Contrast this with the following story sent in by J. Netherland, a SCRIPTed reader, who has agreed to allow us to reproduce his story in the blog.

“The article by Simon Bradshaw, Adrian Bowyer and Patrick Haufe concerning 3D printing  and with the mention of automobiles and property rights hit me close to home. Years ago I owned and operated a small coachbuiding shop. A man brought an earlier model Ford to me for repair. A truck had backed into his vehicle and crushed the trunk lid beyond any reasonable repair. I called around to auto salvage yards and there were no parts available. One of the salvage yard owners said that he saw the part I needed at a Ford dealer. This dealer was a few blocks from where I was located . I called about the part and since it was older and difficult to obtain, the dealer put a high cost on the item.

Since the outer part was basically a simple compound curve with flanged edges and the inner support structure could easily be repaired, I decided to construct the outer panel myself, the vehicles owner agreed to my fee and I commenced work.

A few days later , I had mounted the support structure and was in the middle of gauging the flanges when an employee from the Ford dealership while passing by my shop noticed what I was working on. He came in and during casual conversation inquired if this was the vehicle that I had been part hunting for. A few hours later, a lawyer handed me a a cease and desist order and a court summons.

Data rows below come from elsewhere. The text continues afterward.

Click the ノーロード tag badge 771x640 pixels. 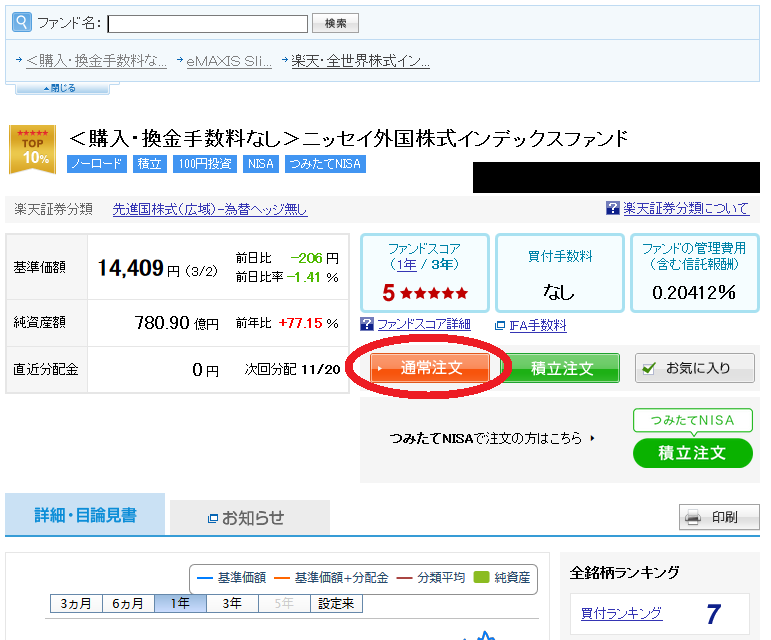pyautogui.click(x=97, y=164)
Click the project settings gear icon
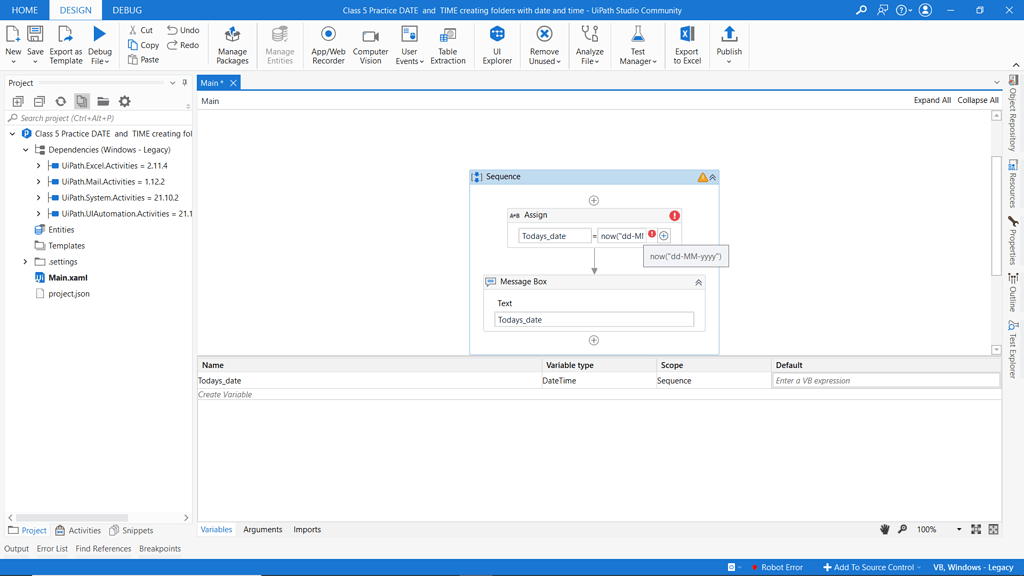Viewport: 1024px width, 576px height. (125, 101)
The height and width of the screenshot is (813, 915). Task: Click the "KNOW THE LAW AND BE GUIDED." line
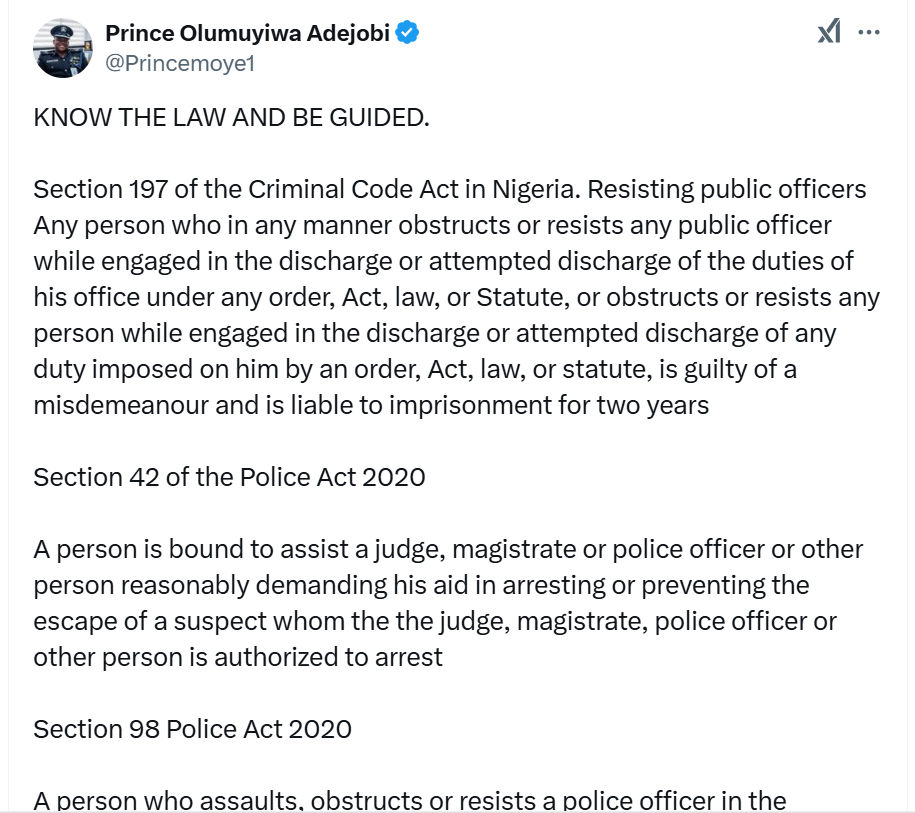pos(231,118)
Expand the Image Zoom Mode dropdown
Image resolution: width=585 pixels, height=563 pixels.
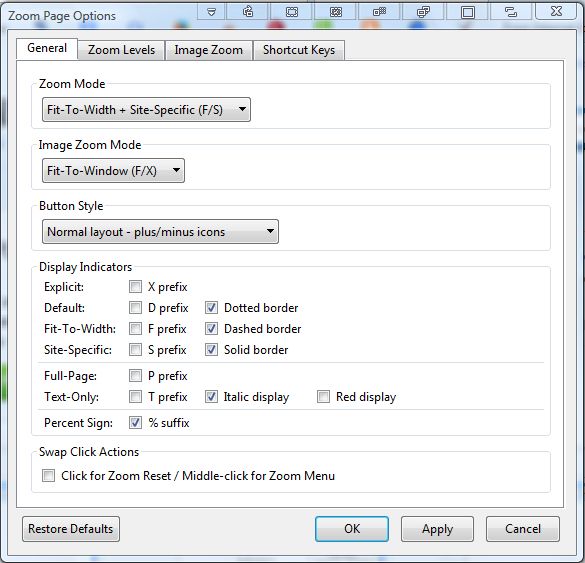113,171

To shorten this dialogue, I was ordered by the court to stop work on the vehicle and the Ford dealer stated that he was representing the interests of the Ford Corporation’s Intellectual Property and to stop the construction of counterfeit Ford parts for sale at a commercial enterprise.At court, the judge ruled that since the automobile manufacturers were only required to make/have replacement parts available for seven years after the original date of manufacture of any model vehicle and since that the vehicle and part in question is over ten years old, for all intents and purposes, with the exception of any badge displaying the company’s copyrighted logo, the vehicle and it’s parts have passed into public domain,…therefore any other part can be created in the part’s original image for repair or reconstruction or likewise, can be modified to suit the owner’s personal tastes.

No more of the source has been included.